There was a Trailblazer demo during the talk, but as I mentioned above, the takeaway for me here is that rather than focus on the specific technical implementation at this point, this buzzworthy topic of microservices is more about good code organization and conventions for increasingly complex applications, that encourages readability and maintenance on the development side.

I went to a handful of other decent talks today and will include a summary of my RailsConf experience sharing links to popular talks here.

RailsConf 2015 - Atlanta: Day Two

It's day 2 of RailsConf 2015 in Atlanta! I made it through day 1!

The day started with Aaron Patterson's keynote. He covered features he's been working on including auto parallel testing, cache compiled views, integration test performance, and "soup two nuts" performance. I'll update this post with links to his talk and slides later. Aaron is always good at starting his talk with self-deprecation and humor followed by sharing his extensive performance work supported by lots of numbers.

On Hiring

One talk I attended today was "Why We're Bad At Hiring (And How To Fix It)" by @kerrizor of Living Social. I was originally planning on attending a different talk, but a fellow conference attendee suggested this one. A few gems (not Ruby gems) from this talk were:

  • Imagine your company as a small terrarium. If you are a very small team, hiring one person can drastically affect the environment, while hiring one person will be less influential for larger companies. I liked this analogy.
  • Stay away from monocultures (e.g. the banana monoculture) and avoid hiring employees just like you.
  • Understand how your hiring process may bias reject specific candidates. For example, requiring a github account may bias reject applicants that are working with a company that can't share code (e.g. security clearance required). Another example: requiring open source contributions may bias reject candidates with very little free time outside of their current job.
  • The interview process should be well organized and well communicated. Organization and communication demonstrate confidence in the hiring process.
  • Hypothetical scenarios or questions are not a good idea. I've been a believer of this after reading some of Malcolm Gladwell's books where he discusses how circumstances are such a strong influence of behavior.
  • Actionable examples that are better than hypothetical scenarios include:
    1. ask an applicant to plan an app out (e.g. let's plan out strategy for planning an app that does x)
    2. ask an applicant to pair program with a senior developer
    3. ask the applicant to give a lighting talk or short presentation to demonstrate communication skills
  • After a rejected interview, think about what specifically might change your mind about the candidate.
  • Also communicate the reapplication process.
  • Improve your process by measuring with the goal to prevent false negatives.
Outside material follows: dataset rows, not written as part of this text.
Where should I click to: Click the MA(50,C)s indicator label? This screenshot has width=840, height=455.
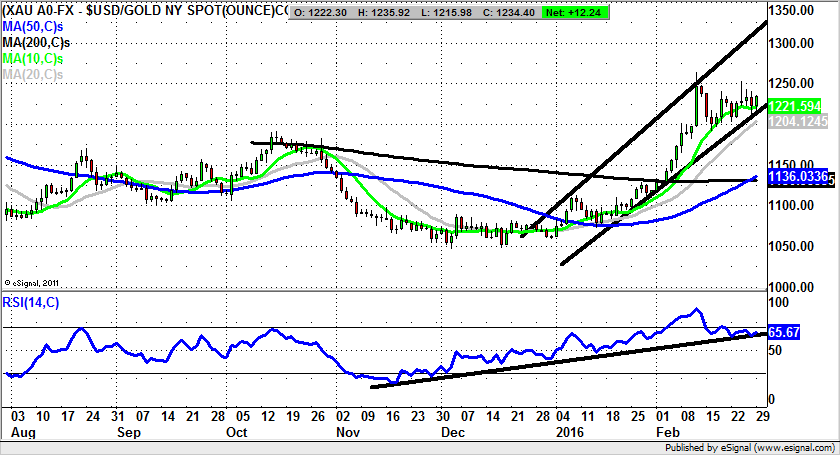tap(33, 26)
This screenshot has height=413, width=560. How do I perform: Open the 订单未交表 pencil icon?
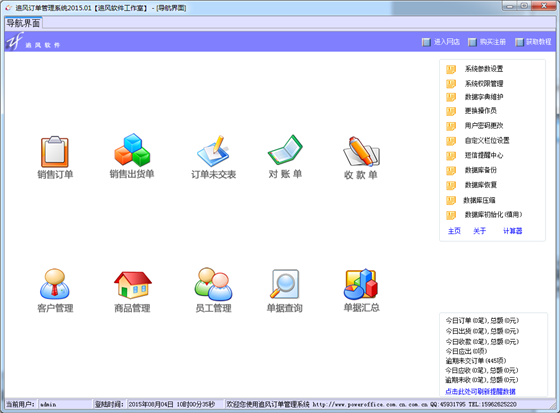[x=213, y=151]
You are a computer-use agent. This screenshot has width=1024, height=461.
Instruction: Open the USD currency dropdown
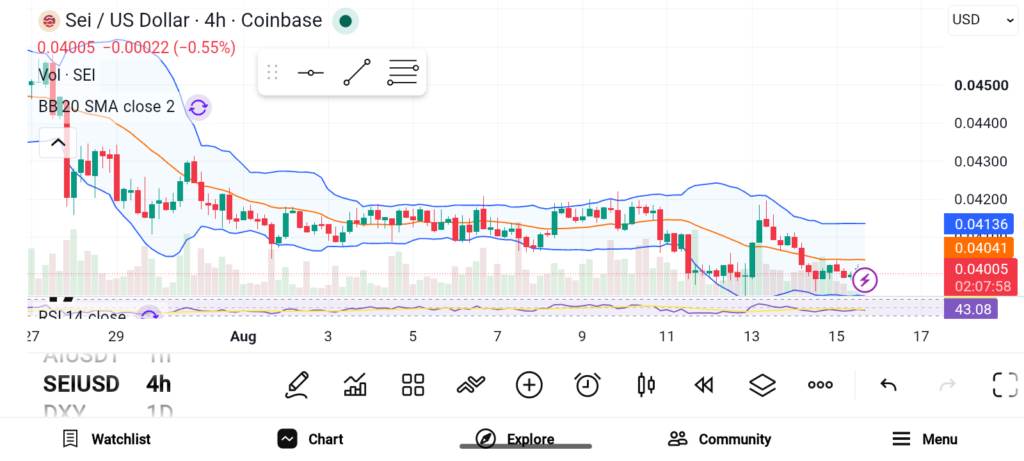[x=982, y=20]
One actionable item here is to keep tabs on people – are there any developers you didn't hire that went on to become very successful & what did you miss?
  • Read this book.

Interview practices that Kerri doesn't recommend include looking at GPA/SAT/ACT scores, requiring a Pull request to apply, speed interviews, giving puzzle questions, whiteboard coding & fizzbuzz.

While I'm not extremely involved in the hiring processes for End Point, I am interested in the topic of growing talent within a company. The notes specifically related to identifying your own hiring biases was compelling.

Testing

I also attended a few talks on testing. My favorite little gem from one of these talks was the idea that when writing tests, one should try to balance between readability, maintainability, and performance, see:

Eduardo Gutierrez gave a talk on Capybara where he went through explicit examples of balancing maintainability, readability, and performance in Capybara. I'll update this post to include links to all these talks when they become available.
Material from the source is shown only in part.